## What needs to be done:
Go through the records and filter out every line lacking the word "height"; copy the lines that remain.

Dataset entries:
Segment Open

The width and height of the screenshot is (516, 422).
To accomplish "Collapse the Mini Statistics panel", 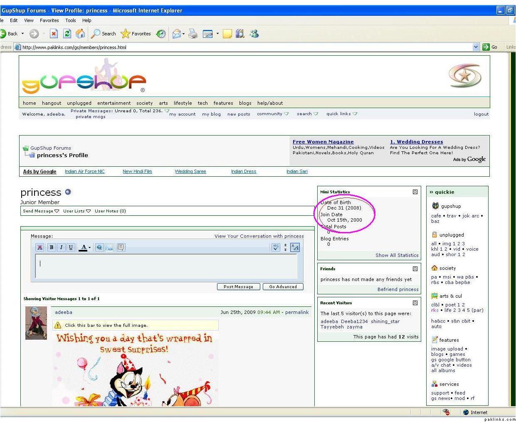I will pyautogui.click(x=415, y=192).
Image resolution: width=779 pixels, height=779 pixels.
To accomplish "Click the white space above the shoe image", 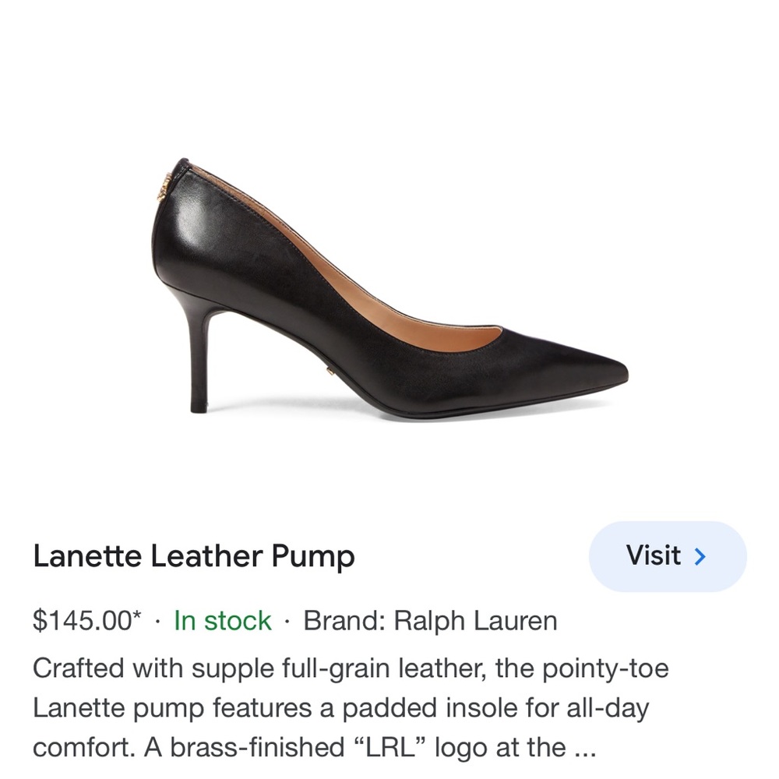I will pos(390,78).
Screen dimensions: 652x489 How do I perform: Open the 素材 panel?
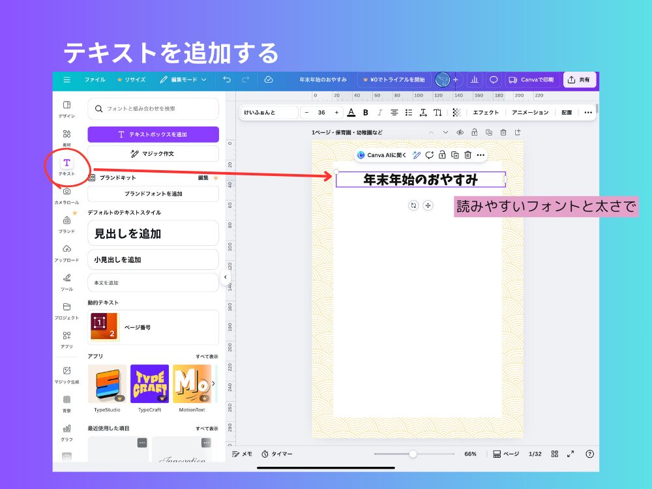67,136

Segment Closed

## Exercise result:
The width and height of the screenshot is (516, 422).
Image resolution: width=779 pixels, height=779 pixels.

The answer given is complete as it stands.